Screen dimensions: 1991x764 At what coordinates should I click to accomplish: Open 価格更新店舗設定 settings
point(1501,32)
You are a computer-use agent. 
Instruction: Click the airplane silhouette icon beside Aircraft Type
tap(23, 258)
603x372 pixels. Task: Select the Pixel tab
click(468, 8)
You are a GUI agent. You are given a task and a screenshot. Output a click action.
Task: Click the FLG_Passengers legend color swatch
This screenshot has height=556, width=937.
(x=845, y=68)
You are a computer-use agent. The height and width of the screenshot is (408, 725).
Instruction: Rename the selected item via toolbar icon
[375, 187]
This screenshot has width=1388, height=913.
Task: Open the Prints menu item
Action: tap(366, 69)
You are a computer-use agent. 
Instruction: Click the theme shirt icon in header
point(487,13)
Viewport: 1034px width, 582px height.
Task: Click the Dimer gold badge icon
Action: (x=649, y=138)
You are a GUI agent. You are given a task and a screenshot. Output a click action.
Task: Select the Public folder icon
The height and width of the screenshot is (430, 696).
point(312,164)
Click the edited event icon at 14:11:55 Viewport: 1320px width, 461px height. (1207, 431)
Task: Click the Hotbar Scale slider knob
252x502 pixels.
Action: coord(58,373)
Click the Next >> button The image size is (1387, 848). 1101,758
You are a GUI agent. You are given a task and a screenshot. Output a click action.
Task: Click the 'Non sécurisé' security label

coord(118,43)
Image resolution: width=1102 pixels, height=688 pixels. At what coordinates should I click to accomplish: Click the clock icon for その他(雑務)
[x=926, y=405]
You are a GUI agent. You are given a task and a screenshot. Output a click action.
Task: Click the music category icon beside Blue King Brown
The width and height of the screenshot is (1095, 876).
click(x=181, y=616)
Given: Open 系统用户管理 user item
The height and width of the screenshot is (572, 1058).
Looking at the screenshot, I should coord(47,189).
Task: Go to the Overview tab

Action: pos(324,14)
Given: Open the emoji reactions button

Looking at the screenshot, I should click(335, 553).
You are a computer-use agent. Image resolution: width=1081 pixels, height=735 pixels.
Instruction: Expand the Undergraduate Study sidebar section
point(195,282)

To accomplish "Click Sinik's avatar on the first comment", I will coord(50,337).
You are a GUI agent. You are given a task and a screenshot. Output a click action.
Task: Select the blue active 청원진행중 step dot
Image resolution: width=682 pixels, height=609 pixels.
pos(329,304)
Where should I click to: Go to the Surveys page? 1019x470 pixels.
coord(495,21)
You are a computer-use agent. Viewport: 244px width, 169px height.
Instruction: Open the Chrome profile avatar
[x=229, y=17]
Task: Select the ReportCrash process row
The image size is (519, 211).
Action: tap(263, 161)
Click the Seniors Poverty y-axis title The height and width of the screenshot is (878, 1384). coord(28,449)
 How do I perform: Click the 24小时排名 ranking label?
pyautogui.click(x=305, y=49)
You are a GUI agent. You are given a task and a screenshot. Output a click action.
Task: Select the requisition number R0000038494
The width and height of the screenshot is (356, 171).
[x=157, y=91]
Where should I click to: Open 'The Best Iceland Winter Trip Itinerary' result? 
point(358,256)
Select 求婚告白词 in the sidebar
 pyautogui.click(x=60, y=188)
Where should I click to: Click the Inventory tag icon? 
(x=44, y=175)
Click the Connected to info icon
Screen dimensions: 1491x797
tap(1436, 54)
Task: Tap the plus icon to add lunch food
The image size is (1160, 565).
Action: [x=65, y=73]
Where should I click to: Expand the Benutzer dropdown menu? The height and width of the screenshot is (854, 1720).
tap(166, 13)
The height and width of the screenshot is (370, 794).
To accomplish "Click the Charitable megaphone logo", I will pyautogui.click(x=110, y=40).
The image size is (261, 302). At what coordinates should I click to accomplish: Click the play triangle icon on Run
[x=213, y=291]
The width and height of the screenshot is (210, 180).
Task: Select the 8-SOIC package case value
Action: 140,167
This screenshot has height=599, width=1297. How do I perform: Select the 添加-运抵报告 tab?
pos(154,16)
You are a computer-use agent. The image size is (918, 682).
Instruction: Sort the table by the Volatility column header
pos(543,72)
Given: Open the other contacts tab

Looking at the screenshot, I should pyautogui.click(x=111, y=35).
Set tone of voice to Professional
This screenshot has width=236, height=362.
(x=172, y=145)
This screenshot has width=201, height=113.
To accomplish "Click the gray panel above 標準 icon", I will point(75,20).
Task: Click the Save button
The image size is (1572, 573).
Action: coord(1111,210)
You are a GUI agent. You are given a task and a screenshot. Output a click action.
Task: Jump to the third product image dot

- - - - -

**HOW TO COMPLETE THIS TASK**
In your reply, write out all of the material exactly as it was given.

**YOUR SOLUTION**
Screen dimensions: 1991x764 At what coordinates should I click to accomplish: Open 価格更新店舗設定 settings
point(1501,32)
You are a computer-use agent. 
Instruction: Click the airplane silhouette icon beside Aircraft Type
tap(23, 258)
603x372 pixels. Task: Select the Pixel tab
click(468, 8)
You are a GUI agent. You are given a task and a screenshot. Output a click action.
Task: Click the FLG_Passengers legend color swatch
This screenshot has height=556, width=937.
(x=845, y=68)
You are a computer-use agent. The height and width of the screenshot is (408, 725).
Instruction: Rename the selected item via toolbar icon
[375, 187]
This screenshot has width=1388, height=913.
Task: Open the Prints menu item
Action: tap(366, 69)
You are a computer-use agent. 
Instruction: Click the theme shirt icon in header
point(487,13)
Viewport: 1034px width, 582px height.
Task: Click the Dimer gold badge icon
Action: (x=649, y=138)
You are a GUI agent. You are given a task and a screenshot. Output a click action.
Task: Select the Public folder icon
The height and width of the screenshot is (430, 696).
point(312,164)
Click the edited event icon at 14:11:55 Viewport: 1320px width, 461px height. (1207, 431)
Task: Click the Hotbar Scale slider knob
252x502 pixels.
Action: coord(58,373)
Click the Next >> button The image size is (1387, 848). 1101,758
You are a GUI agent. You are given a task and a screenshot. Output a click action.
Task: Click the 'Non sécurisé' security label

coord(118,43)
Image resolution: width=1102 pixels, height=688 pixels. At what coordinates should I click to accomplish: Click the clock icon for その他(雑務)
[x=926, y=405]
You are a GUI agent. You are given a task and a screenshot. Output a click action.
Task: Click the music category icon beside Blue King Brown
The width and height of the screenshot is (1095, 876).
click(x=181, y=616)
Given: Open 系统用户管理 user item
The height and width of the screenshot is (572, 1058).
Looking at the screenshot, I should coord(47,189).
Task: Go to the Overview tab

Action: pos(324,14)
Given: Open the emoji reactions button

Looking at the screenshot, I should click(335, 553).
You are a computer-use agent. Image resolution: width=1081 pixels, height=735 pixels.
Instruction: Expand the Undergraduate Study sidebar section
point(195,282)

To accomplish "Click Sinik's avatar on the first comment", I will coord(50,337).
You are a GUI agent. You are given a task and a screenshot. Output a click action.
Task: Select the blue active 청원진행중 step dot
Image resolution: width=682 pixels, height=609 pixels.
pos(329,304)
Where should I click to: Go to the Surveys page? 1019x470 pixels.
coord(495,21)
You are a computer-use agent. Viewport: 244px width, 169px height.
Instruction: Open the Chrome profile avatar
[x=229, y=17]
Task: Select the ReportCrash process row
The image size is (519, 211).
Action: tap(263, 161)
Click the Seniors Poverty y-axis title The height and width of the screenshot is (878, 1384). coord(28,449)
 How do I perform: Click the 24小时排名 ranking label?
pyautogui.click(x=305, y=49)
You are a GUI agent. You are given a task and a screenshot. Output a click action.
Task: Select the requisition number R0000038494
The width and height of the screenshot is (356, 171).
[x=157, y=91]
Where should I click to: Open 'The Best Iceland Winter Trip Itinerary' result? 
point(358,256)
Select 求婚告白词 in the sidebar
 pyautogui.click(x=60, y=188)
Where should I click to: Click the Inventory tag icon? 
(x=44, y=175)
Click the Connected to info icon
Screen dimensions: 1491x797
tap(1436, 54)
Task: Tap the plus icon to add lunch food
The image size is (1160, 565).
Action: [x=65, y=73]
Where should I click to: Expand the Benutzer dropdown menu? The height and width of the screenshot is (854, 1720).
tap(166, 13)
The height and width of the screenshot is (370, 794).
To accomplish "Click the Charitable megaphone logo", I will pyautogui.click(x=110, y=40).
The image size is (261, 302). At what coordinates should I click to accomplish: Click the play triangle icon on Run
[x=213, y=291]
The width and height of the screenshot is (210, 180).
Task: Select the 8-SOIC package case value
Action: 140,167
This screenshot has height=599, width=1297. How do I perform: Select the 添加-运抵报告 tab?
pos(154,16)
You are a computer-use agent. The image size is (918, 682).
Instruction: Sort the table by the Volatility column header
pos(543,72)
Given: Open the other contacts tab

Looking at the screenshot, I should pyautogui.click(x=111, y=35).
Set tone of voice to Professional
This screenshot has width=236, height=362.
(x=172, y=145)
This screenshot has width=201, height=113.
To accomplish "Click the gray panel above 標準 icon", I will point(75,20).
Task: Click the Save button
The image size is (1572, 573).
Action: coord(1111,210)
You are a GUI agent. You are given a task and a screenshot. Output a click action.
Task: Jump to the third product image dot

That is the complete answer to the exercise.